MATERIAL TO PROCESS:
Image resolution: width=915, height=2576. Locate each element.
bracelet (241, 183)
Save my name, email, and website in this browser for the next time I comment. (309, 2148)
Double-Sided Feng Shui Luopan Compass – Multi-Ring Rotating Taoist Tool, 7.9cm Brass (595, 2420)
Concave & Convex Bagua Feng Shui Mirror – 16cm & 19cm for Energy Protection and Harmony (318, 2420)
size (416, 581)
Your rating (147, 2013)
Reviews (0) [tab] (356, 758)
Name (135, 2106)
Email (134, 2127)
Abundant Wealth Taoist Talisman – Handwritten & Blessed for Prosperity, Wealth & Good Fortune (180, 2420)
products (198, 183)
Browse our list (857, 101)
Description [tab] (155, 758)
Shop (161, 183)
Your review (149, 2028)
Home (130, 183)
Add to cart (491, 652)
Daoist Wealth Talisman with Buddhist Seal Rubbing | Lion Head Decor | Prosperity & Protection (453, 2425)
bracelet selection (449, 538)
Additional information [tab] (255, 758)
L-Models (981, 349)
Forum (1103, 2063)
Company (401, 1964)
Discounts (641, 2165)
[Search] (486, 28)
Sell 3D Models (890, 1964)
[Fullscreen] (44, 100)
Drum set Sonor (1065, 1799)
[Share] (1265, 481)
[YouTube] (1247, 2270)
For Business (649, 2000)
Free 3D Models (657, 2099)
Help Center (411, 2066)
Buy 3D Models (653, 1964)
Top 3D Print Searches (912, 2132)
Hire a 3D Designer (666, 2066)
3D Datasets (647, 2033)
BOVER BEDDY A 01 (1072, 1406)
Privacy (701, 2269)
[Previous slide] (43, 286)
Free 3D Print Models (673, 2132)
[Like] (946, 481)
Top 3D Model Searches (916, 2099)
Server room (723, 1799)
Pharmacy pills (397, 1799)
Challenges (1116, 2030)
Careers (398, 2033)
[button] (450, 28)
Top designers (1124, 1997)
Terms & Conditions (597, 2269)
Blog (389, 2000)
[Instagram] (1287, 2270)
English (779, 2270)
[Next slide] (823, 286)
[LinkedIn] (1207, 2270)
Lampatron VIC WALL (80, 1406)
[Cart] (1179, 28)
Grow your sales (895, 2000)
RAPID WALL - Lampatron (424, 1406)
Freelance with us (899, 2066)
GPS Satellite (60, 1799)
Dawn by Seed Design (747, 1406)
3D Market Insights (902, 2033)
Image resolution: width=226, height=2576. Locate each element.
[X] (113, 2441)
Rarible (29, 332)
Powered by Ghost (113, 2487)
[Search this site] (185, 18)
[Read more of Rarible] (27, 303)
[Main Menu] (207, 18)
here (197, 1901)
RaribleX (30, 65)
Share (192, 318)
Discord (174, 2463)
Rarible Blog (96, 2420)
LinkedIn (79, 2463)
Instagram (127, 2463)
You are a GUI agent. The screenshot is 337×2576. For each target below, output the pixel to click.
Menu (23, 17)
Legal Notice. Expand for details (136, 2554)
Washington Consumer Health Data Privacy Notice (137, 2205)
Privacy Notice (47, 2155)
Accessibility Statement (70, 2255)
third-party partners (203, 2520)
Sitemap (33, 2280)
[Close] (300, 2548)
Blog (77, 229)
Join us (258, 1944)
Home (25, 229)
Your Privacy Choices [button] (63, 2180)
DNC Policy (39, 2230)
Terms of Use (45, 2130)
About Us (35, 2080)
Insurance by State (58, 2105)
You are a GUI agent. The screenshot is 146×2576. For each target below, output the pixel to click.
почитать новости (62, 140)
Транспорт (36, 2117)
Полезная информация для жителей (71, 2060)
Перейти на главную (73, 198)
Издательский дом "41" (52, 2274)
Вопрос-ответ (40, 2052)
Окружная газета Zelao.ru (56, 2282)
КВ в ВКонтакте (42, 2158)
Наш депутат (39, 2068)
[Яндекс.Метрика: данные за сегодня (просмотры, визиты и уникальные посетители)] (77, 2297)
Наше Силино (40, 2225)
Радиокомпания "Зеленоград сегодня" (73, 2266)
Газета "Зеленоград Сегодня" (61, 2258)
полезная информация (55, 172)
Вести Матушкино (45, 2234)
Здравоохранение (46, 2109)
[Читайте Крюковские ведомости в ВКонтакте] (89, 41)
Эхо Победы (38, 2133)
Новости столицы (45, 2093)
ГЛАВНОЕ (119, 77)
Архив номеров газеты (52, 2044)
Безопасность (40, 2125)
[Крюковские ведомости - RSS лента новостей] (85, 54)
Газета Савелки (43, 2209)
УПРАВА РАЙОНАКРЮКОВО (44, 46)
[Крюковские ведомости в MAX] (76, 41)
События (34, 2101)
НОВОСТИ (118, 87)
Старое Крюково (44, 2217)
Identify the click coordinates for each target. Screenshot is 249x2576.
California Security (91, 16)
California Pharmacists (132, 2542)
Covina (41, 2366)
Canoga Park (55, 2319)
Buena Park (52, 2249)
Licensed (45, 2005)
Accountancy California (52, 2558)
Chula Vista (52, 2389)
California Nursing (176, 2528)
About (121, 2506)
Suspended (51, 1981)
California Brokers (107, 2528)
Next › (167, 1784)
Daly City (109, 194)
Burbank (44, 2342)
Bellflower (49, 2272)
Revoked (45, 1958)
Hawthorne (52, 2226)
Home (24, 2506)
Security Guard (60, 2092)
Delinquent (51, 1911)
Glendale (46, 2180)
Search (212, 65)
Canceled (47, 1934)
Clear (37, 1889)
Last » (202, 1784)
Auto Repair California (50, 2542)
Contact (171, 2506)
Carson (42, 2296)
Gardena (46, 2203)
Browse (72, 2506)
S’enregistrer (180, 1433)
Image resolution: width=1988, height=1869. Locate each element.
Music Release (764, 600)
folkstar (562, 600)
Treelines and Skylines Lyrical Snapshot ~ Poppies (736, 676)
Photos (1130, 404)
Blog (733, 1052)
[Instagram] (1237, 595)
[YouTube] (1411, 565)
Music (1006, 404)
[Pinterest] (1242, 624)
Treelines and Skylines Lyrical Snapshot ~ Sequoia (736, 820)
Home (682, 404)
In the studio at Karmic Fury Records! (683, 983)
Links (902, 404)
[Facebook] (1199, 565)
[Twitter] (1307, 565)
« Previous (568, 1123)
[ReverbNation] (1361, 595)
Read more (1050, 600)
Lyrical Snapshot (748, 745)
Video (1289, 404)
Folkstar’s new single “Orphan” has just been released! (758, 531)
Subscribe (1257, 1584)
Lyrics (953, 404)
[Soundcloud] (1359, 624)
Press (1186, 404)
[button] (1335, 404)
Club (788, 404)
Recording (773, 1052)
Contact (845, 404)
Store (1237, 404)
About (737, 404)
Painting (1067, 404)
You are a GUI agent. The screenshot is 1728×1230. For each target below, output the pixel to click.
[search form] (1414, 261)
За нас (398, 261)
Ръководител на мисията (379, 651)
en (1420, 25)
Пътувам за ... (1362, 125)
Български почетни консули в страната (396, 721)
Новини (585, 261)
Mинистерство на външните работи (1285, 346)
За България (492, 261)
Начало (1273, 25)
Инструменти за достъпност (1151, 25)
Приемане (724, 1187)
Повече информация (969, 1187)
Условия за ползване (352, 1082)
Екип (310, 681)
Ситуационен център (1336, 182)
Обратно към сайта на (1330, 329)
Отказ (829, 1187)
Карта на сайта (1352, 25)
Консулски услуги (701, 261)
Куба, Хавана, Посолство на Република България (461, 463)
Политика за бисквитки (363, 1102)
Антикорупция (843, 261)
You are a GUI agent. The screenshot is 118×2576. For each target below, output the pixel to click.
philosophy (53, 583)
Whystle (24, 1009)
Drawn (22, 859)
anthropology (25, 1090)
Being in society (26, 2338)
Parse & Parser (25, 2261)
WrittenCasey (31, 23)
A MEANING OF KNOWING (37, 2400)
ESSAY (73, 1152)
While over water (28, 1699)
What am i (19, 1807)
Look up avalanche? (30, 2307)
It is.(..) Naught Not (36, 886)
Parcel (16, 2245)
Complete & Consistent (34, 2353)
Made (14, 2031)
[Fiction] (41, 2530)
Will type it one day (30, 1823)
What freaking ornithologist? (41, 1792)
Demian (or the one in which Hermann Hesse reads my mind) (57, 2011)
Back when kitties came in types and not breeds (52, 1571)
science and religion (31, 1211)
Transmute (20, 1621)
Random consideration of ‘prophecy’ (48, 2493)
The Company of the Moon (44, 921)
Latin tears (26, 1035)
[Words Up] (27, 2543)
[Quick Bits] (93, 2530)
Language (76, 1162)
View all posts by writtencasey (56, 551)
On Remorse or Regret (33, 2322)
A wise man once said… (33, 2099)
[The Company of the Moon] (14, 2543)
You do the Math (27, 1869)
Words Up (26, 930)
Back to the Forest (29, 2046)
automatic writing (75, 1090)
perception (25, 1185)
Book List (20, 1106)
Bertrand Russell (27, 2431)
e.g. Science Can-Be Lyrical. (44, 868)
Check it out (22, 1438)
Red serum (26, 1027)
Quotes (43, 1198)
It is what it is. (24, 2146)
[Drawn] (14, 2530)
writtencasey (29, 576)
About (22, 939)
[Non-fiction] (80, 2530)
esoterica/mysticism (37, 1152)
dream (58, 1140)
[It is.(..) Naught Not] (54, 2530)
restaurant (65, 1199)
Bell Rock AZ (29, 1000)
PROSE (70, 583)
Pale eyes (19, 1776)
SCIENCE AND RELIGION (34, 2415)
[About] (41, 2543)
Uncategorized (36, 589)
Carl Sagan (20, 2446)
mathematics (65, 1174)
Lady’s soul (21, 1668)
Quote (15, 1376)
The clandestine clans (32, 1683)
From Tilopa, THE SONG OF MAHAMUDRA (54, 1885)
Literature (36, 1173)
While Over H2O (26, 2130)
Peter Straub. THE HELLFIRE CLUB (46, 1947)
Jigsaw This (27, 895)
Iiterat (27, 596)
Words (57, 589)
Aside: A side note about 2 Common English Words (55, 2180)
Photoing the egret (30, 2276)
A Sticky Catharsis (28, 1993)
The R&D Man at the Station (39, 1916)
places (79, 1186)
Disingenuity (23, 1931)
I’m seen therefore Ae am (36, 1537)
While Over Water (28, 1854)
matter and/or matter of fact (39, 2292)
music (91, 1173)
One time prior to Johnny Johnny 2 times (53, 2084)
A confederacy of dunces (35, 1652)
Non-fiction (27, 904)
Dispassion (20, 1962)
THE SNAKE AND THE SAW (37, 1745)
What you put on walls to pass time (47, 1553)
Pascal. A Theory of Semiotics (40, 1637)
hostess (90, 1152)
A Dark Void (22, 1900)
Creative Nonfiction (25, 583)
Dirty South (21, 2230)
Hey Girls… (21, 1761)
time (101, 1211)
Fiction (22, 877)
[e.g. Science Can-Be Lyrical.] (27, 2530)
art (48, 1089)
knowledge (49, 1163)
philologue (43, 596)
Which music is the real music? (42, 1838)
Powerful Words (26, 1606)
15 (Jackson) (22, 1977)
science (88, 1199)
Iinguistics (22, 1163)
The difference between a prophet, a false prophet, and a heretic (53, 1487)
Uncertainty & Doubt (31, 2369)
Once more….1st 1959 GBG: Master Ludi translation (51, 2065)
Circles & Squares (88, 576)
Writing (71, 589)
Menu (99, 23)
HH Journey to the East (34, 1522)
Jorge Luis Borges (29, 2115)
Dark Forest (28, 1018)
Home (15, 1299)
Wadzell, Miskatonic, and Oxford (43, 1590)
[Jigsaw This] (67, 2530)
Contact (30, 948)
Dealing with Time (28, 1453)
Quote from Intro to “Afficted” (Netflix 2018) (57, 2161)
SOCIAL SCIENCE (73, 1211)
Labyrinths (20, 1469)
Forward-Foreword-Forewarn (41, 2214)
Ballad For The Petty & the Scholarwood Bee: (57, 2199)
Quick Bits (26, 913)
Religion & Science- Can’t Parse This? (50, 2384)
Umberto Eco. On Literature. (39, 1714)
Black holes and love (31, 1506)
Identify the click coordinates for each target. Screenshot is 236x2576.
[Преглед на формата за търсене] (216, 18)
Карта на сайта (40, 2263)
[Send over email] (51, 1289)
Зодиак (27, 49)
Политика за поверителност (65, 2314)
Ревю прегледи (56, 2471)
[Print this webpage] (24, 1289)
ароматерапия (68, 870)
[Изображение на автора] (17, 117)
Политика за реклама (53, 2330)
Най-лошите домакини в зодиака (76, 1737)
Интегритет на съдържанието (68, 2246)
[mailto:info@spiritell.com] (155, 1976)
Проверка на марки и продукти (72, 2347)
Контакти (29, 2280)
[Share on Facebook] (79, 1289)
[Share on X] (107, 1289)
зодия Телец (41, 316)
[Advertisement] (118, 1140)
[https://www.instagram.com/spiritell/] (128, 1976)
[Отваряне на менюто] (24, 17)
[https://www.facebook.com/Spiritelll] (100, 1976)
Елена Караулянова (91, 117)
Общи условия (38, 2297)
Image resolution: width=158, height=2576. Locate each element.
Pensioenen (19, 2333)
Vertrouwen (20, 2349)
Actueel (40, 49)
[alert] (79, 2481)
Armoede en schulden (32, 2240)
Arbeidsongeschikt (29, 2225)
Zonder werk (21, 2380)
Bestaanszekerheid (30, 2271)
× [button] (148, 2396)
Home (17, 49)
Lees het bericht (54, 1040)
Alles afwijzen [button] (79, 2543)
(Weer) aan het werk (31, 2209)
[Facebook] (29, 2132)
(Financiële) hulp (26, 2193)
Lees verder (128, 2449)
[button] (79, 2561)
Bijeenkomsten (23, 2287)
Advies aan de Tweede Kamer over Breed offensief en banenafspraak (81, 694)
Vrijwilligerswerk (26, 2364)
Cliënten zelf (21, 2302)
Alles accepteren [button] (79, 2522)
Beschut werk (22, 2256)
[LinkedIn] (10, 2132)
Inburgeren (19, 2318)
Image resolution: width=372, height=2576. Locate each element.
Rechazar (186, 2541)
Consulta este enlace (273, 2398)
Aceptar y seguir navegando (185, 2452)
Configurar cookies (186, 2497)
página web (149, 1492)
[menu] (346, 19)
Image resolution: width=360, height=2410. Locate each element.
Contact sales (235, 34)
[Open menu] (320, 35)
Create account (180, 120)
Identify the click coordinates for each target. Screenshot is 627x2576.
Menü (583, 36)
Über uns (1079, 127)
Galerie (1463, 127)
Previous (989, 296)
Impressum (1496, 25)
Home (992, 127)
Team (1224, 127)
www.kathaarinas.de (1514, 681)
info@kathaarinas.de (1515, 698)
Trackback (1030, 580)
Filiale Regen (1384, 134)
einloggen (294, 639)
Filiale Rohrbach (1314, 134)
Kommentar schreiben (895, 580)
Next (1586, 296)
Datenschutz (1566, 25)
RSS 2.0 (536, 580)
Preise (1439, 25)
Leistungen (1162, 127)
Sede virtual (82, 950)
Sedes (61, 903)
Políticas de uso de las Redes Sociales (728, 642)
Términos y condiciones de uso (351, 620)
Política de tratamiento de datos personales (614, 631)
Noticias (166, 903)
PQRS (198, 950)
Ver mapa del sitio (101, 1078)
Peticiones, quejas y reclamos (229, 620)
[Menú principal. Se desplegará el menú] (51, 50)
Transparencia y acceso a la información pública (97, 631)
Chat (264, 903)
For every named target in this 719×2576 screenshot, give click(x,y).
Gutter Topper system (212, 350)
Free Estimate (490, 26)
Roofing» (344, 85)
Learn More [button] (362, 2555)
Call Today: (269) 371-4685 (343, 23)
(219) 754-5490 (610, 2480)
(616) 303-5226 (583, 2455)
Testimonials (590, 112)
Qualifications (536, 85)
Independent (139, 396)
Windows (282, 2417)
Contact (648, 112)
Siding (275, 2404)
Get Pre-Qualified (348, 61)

INSTRUCTIONS TO FOLLOW: From the records above, quote only the lines running from the line with "Server room (723, 1799)" to the line with "Окружная газета Zelao.ru (56, 2282)", both lines included.

OUTPUT BELOW:
Server room (723, 1799)
Pharmacy pills (397, 1799)
Challenges (1116, 2030)
Careers (398, 2033)
[button] (450, 28)
Top designers (1124, 1997)
Terms & Conditions (597, 2269)
Blog (389, 2000)
[Instagram] (1287, 2270)
English (779, 2270)
[Next slide] (823, 286)
[LinkedIn] (1207, 2270)
Lampatron VIC WALL (80, 1406)
[Cart] (1179, 28)
Grow your sales (895, 2000)
RAPID WALL - Lampatron (424, 1406)
Freelance with us (899, 2066)
GPS Satellite (60, 1799)
Dawn by Seed Design (747, 1406)
3D Market Insights (902, 2033)
Image resolution: width=226, height=2576. Locate each element.
[X] (113, 2441)
Rarible (29, 332)
Powered by Ghost (113, 2487)
[Search this site] (185, 18)
[Read more of Rarible] (27, 303)
[Main Menu] (207, 18)
here (197, 1901)
RaribleX (30, 65)
Share (192, 318)
Discord (174, 2463)
Rarible Blog (96, 2420)
LinkedIn (79, 2463)
Instagram (127, 2463)
You are a GUI agent. The screenshot is 337×2576. For each target below, output the pixel to click.
Menu (23, 17)
Legal Notice. Expand for details (136, 2554)
Washington Consumer Health Data Privacy Notice (137, 2205)
Privacy Notice (47, 2155)
Accessibility Statement (70, 2255)
third-party partners (203, 2520)
Sitemap (33, 2280)
[Close] (300, 2548)
Blog (77, 229)
Join us (258, 1944)
Home (25, 229)
Your Privacy Choices [button] (63, 2180)
DNC Policy (39, 2230)
Terms of Use (45, 2130)
About Us (35, 2080)
Insurance by State (58, 2105)
You are a GUI agent. The screenshot is 146×2576. For each target below, output the pixel to click.
почитать новости (62, 140)
Транспорт (36, 2117)
Полезная информация для жителей (71, 2060)
Перейти на главную (73, 198)
Издательский дом "41" (52, 2274)
Вопрос-ответ (40, 2052)
Окружная газета Zelao.ru (56, 2282)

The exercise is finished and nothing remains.